Various groups across the country are organizing the formation of a human “Freedom Chain” stretching from coast to coast beginning March 5 to urge for the upholding of charter rights and freedoms in Canada.
The plan is for the Freedom Chain to reach across the entirety of the country along the Trans-Canada Highway, which spans 7,476 km, beginning in Victoria, British Columbia, and extending to St. John’s, Newfoundland and Labrador.
According to a photo shared on Twitter, the Ontario Freedom Chain will kick off in at 1 p.m. EST on Saturday.

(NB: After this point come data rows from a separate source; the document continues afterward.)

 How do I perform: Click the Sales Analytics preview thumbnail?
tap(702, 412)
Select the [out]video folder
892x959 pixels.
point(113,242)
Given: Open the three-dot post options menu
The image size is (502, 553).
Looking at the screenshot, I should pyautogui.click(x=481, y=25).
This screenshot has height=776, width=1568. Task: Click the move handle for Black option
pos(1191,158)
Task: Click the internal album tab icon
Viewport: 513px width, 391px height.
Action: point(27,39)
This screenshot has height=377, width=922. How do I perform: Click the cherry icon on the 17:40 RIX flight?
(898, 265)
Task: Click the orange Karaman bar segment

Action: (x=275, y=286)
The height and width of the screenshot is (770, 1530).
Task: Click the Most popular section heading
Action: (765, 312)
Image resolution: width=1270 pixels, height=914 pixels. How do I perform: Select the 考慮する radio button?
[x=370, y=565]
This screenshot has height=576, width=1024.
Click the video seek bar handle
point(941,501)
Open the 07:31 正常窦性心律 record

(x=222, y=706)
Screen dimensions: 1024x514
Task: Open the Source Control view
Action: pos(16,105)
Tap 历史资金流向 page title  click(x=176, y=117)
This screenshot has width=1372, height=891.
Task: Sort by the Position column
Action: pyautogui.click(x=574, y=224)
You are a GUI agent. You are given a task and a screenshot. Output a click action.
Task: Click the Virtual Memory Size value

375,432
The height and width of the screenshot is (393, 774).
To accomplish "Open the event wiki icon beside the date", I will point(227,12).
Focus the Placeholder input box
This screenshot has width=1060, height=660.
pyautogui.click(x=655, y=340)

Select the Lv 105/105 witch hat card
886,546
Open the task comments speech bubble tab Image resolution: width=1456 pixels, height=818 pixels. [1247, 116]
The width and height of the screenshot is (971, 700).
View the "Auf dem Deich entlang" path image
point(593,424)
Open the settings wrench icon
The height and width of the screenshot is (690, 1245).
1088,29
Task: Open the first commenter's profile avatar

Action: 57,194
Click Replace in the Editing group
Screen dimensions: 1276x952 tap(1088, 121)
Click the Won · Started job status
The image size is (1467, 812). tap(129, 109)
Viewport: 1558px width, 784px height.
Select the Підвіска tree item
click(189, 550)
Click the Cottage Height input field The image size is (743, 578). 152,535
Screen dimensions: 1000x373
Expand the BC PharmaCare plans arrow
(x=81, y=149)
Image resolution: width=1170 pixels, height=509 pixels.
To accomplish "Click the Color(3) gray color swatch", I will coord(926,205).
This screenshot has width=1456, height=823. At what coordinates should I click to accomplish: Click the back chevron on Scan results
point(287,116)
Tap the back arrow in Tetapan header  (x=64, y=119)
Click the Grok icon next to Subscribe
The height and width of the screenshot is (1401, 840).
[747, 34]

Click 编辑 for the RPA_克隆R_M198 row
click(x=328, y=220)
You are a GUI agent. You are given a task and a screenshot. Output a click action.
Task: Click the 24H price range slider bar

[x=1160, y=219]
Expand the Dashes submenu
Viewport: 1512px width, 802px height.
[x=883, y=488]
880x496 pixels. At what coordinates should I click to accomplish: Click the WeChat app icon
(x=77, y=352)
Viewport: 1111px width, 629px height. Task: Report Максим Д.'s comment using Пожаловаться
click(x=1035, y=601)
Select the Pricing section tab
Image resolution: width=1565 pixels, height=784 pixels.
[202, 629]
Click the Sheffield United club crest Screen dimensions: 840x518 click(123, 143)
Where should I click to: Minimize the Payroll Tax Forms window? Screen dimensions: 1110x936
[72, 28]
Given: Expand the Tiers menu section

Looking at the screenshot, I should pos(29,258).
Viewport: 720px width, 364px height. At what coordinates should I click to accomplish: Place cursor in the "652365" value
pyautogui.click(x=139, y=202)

Following weeks of protest, Prime Minister Justin Trudeau declared a state of emergency on Feb. 14, invoking the Emergencies Act to give the police additional powers to remove the protesters in downtown Ottawa, as well as those who blockaded several Canada-U.S. border crossings in solidarity. The protest in the national capital ended after the police enforced the emergency orders, while the blockades at the border crossings had already ended by then.
The federal vaccine mandate imposed on truck drivers remains in place.
The Freedom Chain in Canada is not the world’s first attempt at this method of protest.
On Aug. 23, 1989, roughly 2 million protesters in the Baltic nations of Latvia, Lithuania, and Estonia joined hands from Tallinn through Riga to Vilnius—spanning 675 kilometres—forming a human chain that became known as “The Baltic Way” to protest against communism and to push for independence from Soviet rule.